Working in the shop never works out for me either when I get a new toy
Nice review


----------



## Loucarb

Nice review Jim & thanks for the link.


----------



## dfletcher

Thanks Jim, I was debating whether or not to buy this video series, I guess now I just need to get the money.


----------



## Karson

Jim I got my DVD's today also but I've not watched any yet. Thanks for the review.


----------



## a1Jim

Karson
I hope you enjoy them too.


----------



## RBWoodworker

Ahh Jim!!..you lucky!!

I'm gonna hav e to start my collection..I have 3 sets..and I want em all!..lol..good review..he's good watching!..I learned a ton with the 3 dvd's I have now.. Can't wait to expand my knowledge with the rest of his teachings!


----------



## Close

Jim, Yes he is very good Charles also has spots on y tube


----------



## MickeyD

Ours arrive today also….I think I will go start watching it. I have a walnut table waiting to be finished.


----------



## Qmoney

Wow i need to get mine.


----------



## REK

Sound good, but I'll never throw away my tung oil!!!


----------



## a1Jim

You and David Marks Bob LOL


----------



## b2rtch

Good review, thank you Jim.
Sounds very interesting after many other things to buy.


----------



## HokieMojo

Jim,
Could you give an average run time for a DVD? Thanks!


----------



## HokieMojo

Also, you don't by any chance know what the "reward points" do that are mentioned on his shopping pages.


----------



## a1Jim

It might be best to check with Charles on that. All his DVDs seem to fly by when I watch them.

[email protected]


----------



## HokieMojo

thanks Jim!


----------



## CharlesNeil

The reward points are accumulated based on your purchases and each point is worth .25 for redemption. This is a feature this software allowed us to use. Once you register as a customer, (you do not need to make a purchase to register) then you can see the points required to earn free CNW merchandise.

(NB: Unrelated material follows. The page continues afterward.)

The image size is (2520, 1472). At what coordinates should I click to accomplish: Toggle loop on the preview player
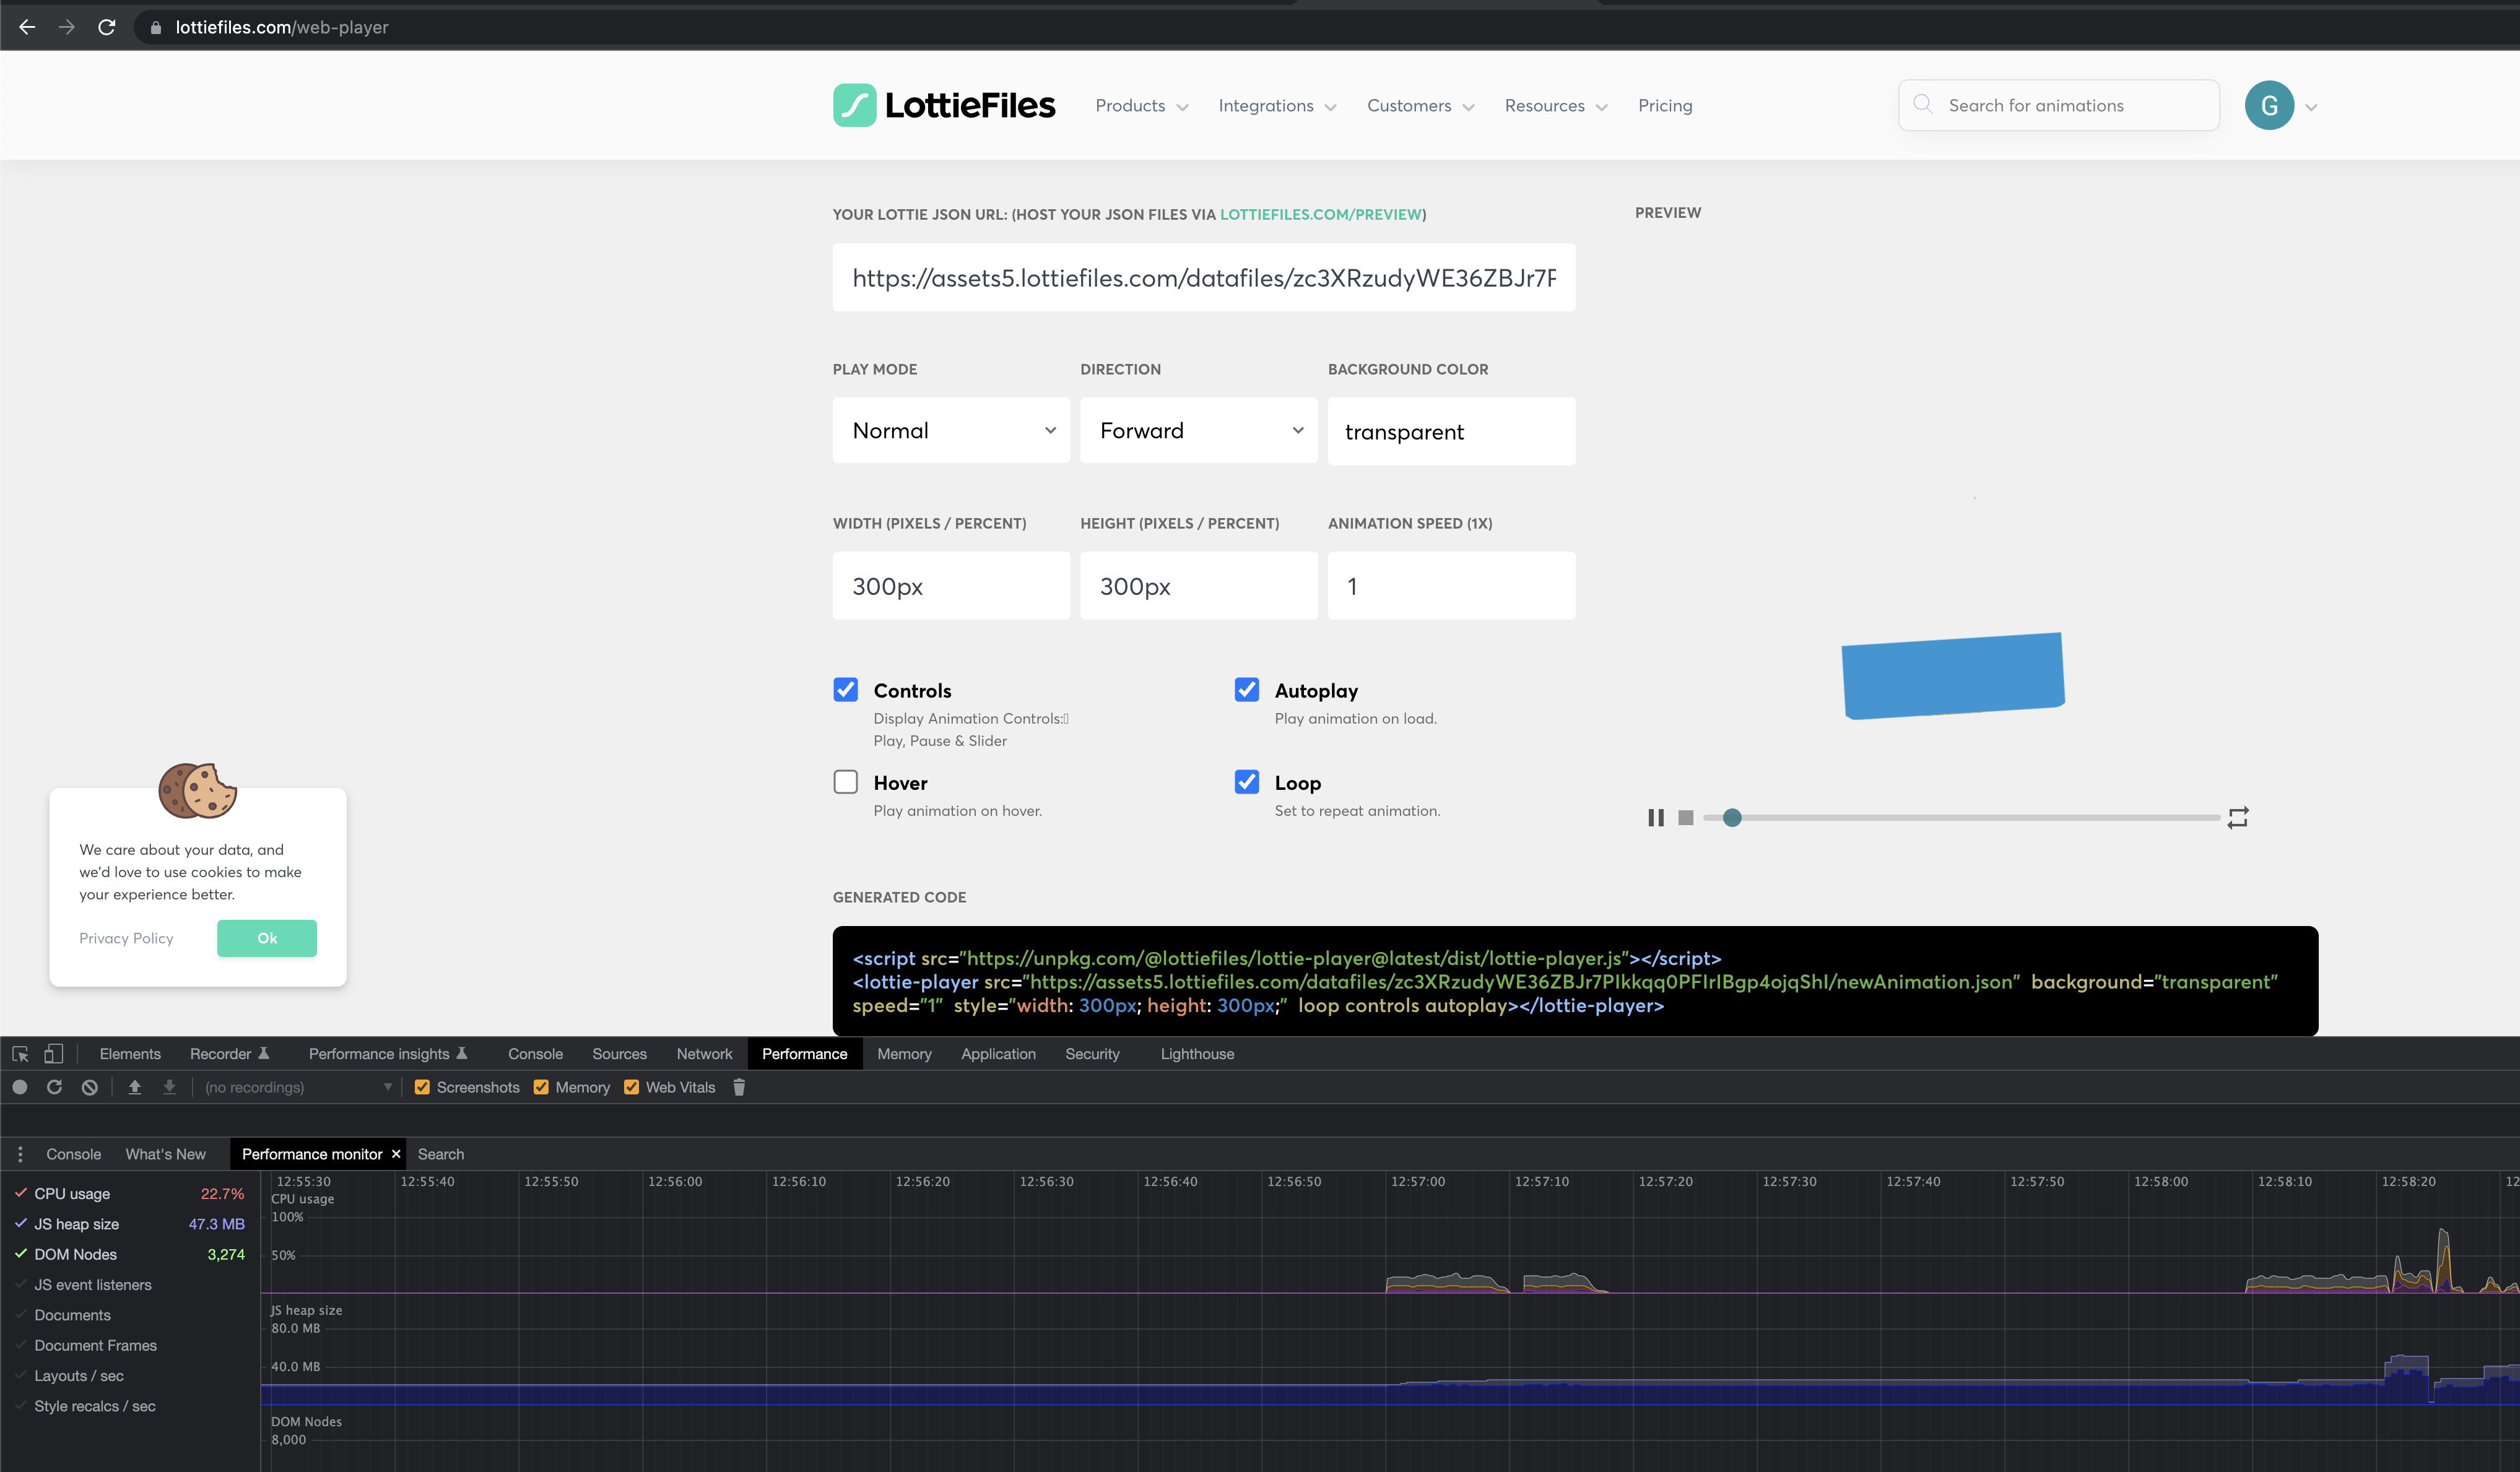(2239, 817)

Sherri (not Charles, he asks me the same thing)


----------



## DocSavage45

Wow,

Stumbled on the reviews this sunday morning. Althouugh this is an older posting it is relevant. Especially about Charles Neil's work. He is what he calls a "finisher". But looking through the reviews we can also see he is a craftsman in wood as well.

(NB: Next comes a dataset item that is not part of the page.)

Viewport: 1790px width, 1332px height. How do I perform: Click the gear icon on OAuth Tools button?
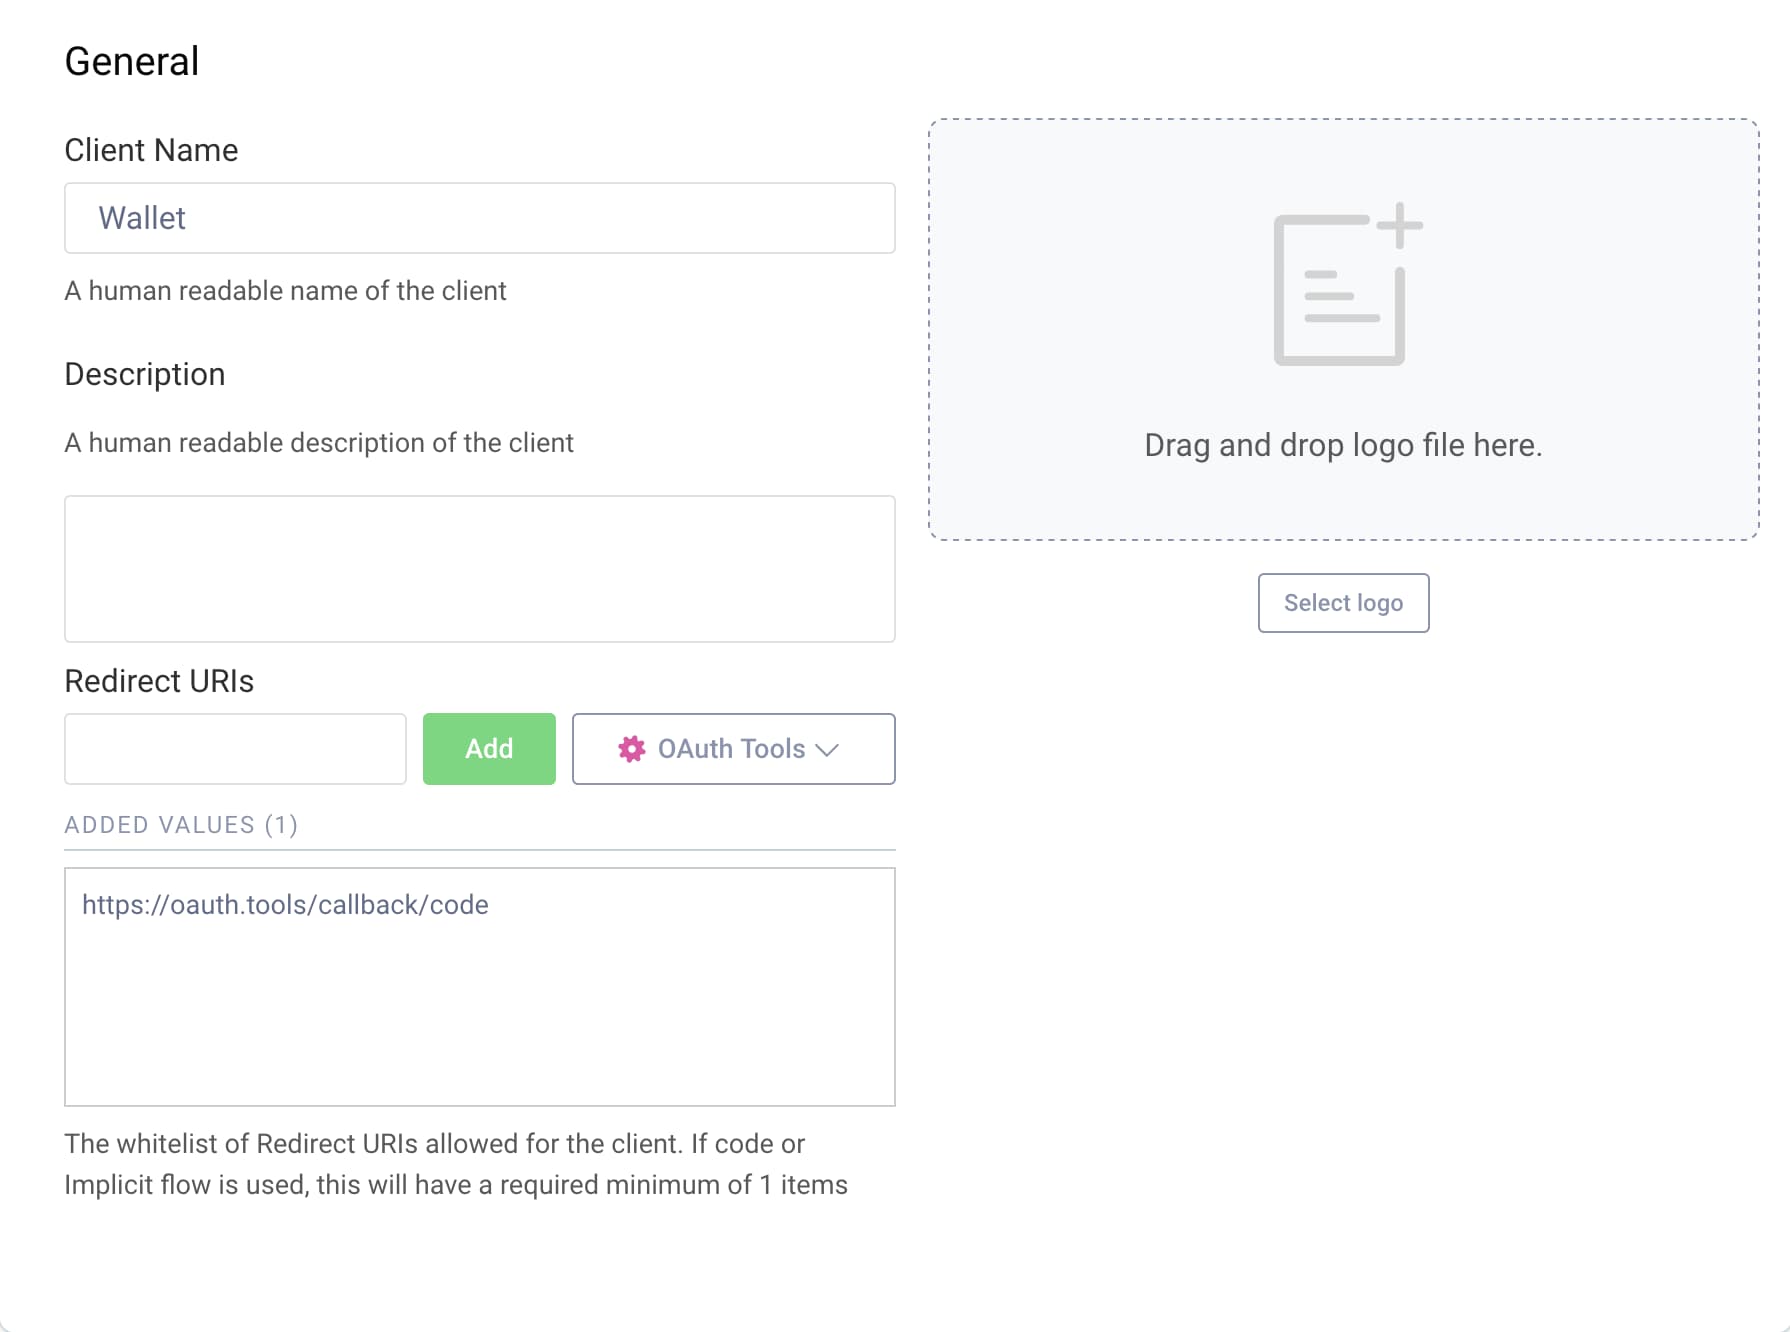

It's like having a real person in the shop? Charles is opinionated. Does not like BLO and he will tell you Why he does not like it. The next step is "Finishing from A-Z which gives more detail. In many states like CA we cannot purchase oil based ( real oil based) finishing materials. Unhealthy fumes. so we have fewer choices and are maybe forced into "Water Bourne" finishes.

Charles will guide us. I've learned a heck of a lot. He is one of my masters that I've learned from.

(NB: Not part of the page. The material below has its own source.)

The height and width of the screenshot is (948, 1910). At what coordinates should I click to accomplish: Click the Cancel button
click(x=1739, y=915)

Jim, Thanks for posting this .


----------



## DocSavage45

Oh yea, have loved the smell of oil paint and BLO since I was a kid !


----------



## a1Jim

Tom

Charles would slap your wrist if he caught you using BLO, LOL


----------



## JGM0658

"Charles would slap your wrist if he caught you using BLO, LOL"

Why? What is wrong with using BLO? In some woods that have been planed for finishing it can add color and depth.


----------



## a1Jim

I know lots of folks use Blo but Charles Neil is a professorial woodworker and expert finisher who has many other more modern options for finishes than Blo that takes a long time to dry and that makes it difficult to use for efficient production work.


----------



## DocSavage45

Jim,

Good point! Charles is a custon, production, professional. BLO is slow to dry even when it has Japan Drier in it? I think we all have our path? And adding information, knowledge, and a Master fFnisher's knowledge to what I do expands my potential.

I love wood grain and the subtlties that nature put in it. Many would not? Some like the sheen of a gloss poly. Although it is long lasting, I do not.

But on the other hand I really hate mainenance! LOL, Oil and bees wax?


----------